WHAT YOU NEED TO DO.
(a) Reproduce the passage of the crepe thread from "I use 2 cups" up to and including "Kylie1969 (Dec 11, 2012)".
(b) Answer these questions from the crepe thread:
(i) How many crepes does the lemon crepe batter make?
(ii) How long are the cheese-filled crepes baked before more mozzarella or parmesan is sprinkled on?
(iii) In the recipe using 2 cups of flour, when is each crepe flipped?

TEXT EXCERPT.
####################
Had lemon crepes for breakfast this morning topped with freezer strawberry jam on top. I wangled the recipe from the waitress. she said we would need 1/4 cup butter,1/2 cup cold water,1/4 cup milk,2 eggs, 2 egg yolks, 3/4 cup flour,1 tab. sugar,1 tea lemon zest,1/4 tea. salt.Clarify the butter, making sure to skim off the surface foam. Spoon the clear butter into a measure cup discard the milky solids at the bottomof the pan.this will make 2 Tab. of clarified butter. In med bowl or blender jar combine the butter, water,milk,whole eggs,egg yolks, flour,sugar,zest,salt. mix or blend til smooth will make 15 or 20 crepes
kades


----------



## medtran49 (Dec 11, 2012)

Basic savory crepes made with eggs, milk, flour, salt.  Then in bottom 1/4 of crepe wedge of fontina cheese, fold over in half, wedge of mozzarella on top of fontina, then fold in half again to where you have 1/4 of a circle, place in baking dish with a little of your favorite italian tomato sauce on bottom, cover with more t. sauce, bake for 20 minutes or so, sprinkle with more moz and/or parm, 10 more minutes in over to melt cheese and serve.


----------



## Snip 13 (Dec 11, 2012)

buckytom said:


> lol, i don't think quick my answer would exist very long...
> 
> but otherwise, yes i do! well, i mean mom did... hmm, as described in my first reply.
> 
> ...


 
Oh my word Bucky! Behave 
Please tell me you didn't just say your mother does the tossing for you?!


----------



## Snip 13 (Dec 11, 2012)

What was the question again? Oh yes, crepes.

I use 2 cups of flour, pinch of salt, 1 tsp of baking powder, one egg beaten. Whisk in half a cup of milk and as much cold water as needed to make a thin batter. I then stir in 2 tsps of melted butter. Spray a non stick pan with oil, heat on high. Pour in a ladle of batter and swirl to coat pan, flip when surface bubbles and fry a minute or 2 on the other side and do this till batter is used up.
We serve them with either cinnamon sugar or syrup. Sometimes I fill them with creamed spinach and roll them up, top with cheese and grill till cheese is golden and serve with salad as a main course.


----------



## Kylie1969 (Dec 11, 2012)
####################
SUPPLIED DATA.
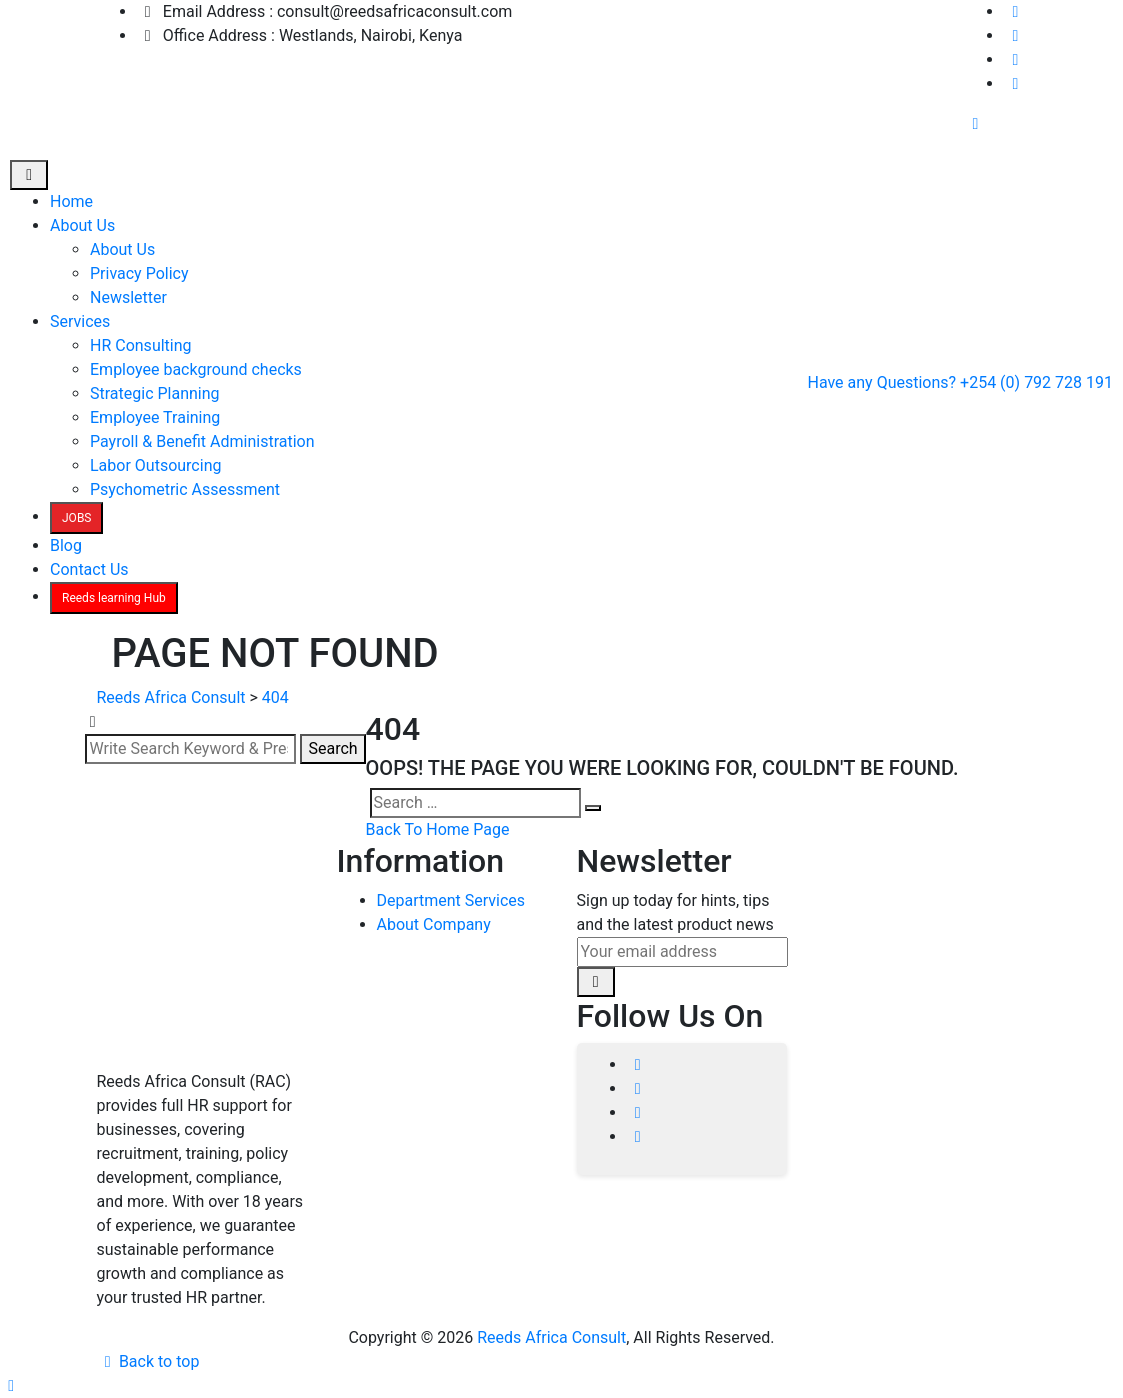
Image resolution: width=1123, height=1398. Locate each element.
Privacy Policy (139, 273)
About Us (82, 225)
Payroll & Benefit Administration (202, 441)
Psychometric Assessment (185, 489)
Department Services (451, 900)
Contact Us (89, 569)
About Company (434, 924)
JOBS (76, 518)
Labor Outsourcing (155, 465)
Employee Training (155, 417)
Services (80, 321)
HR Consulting (141, 345)
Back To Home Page (438, 829)
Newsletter (128, 297)
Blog (66, 545)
####################
EXPECTED RESULTS.
(a)
I use 2 cups of flour, pinch of salt, 1 tsp of baking powder, one egg beaten. Whisk in half a cup of milk and as much cold water as needed to make a thin batter. I then stir in 2 tsps of melted butter. Spray a non stick pan with oil, heat on high. Pour in a ladle of batter and swirl to coat pan, flip when surface bubbles and fry a minute or 2 on the other side and do this till batter is used up.
We serve them with either cinnamon sugar or syrup. Sometimes I fill them with creamed spinach and roll them up, top with cheese and grill till cheese is golden and serve with salad as a main course.


----------



## Kylie1969 (Dec 11, 2012)

(b)
(i) 15 or 20 crepes
(ii) 20 minutes or so
(iii) When the surface bubbles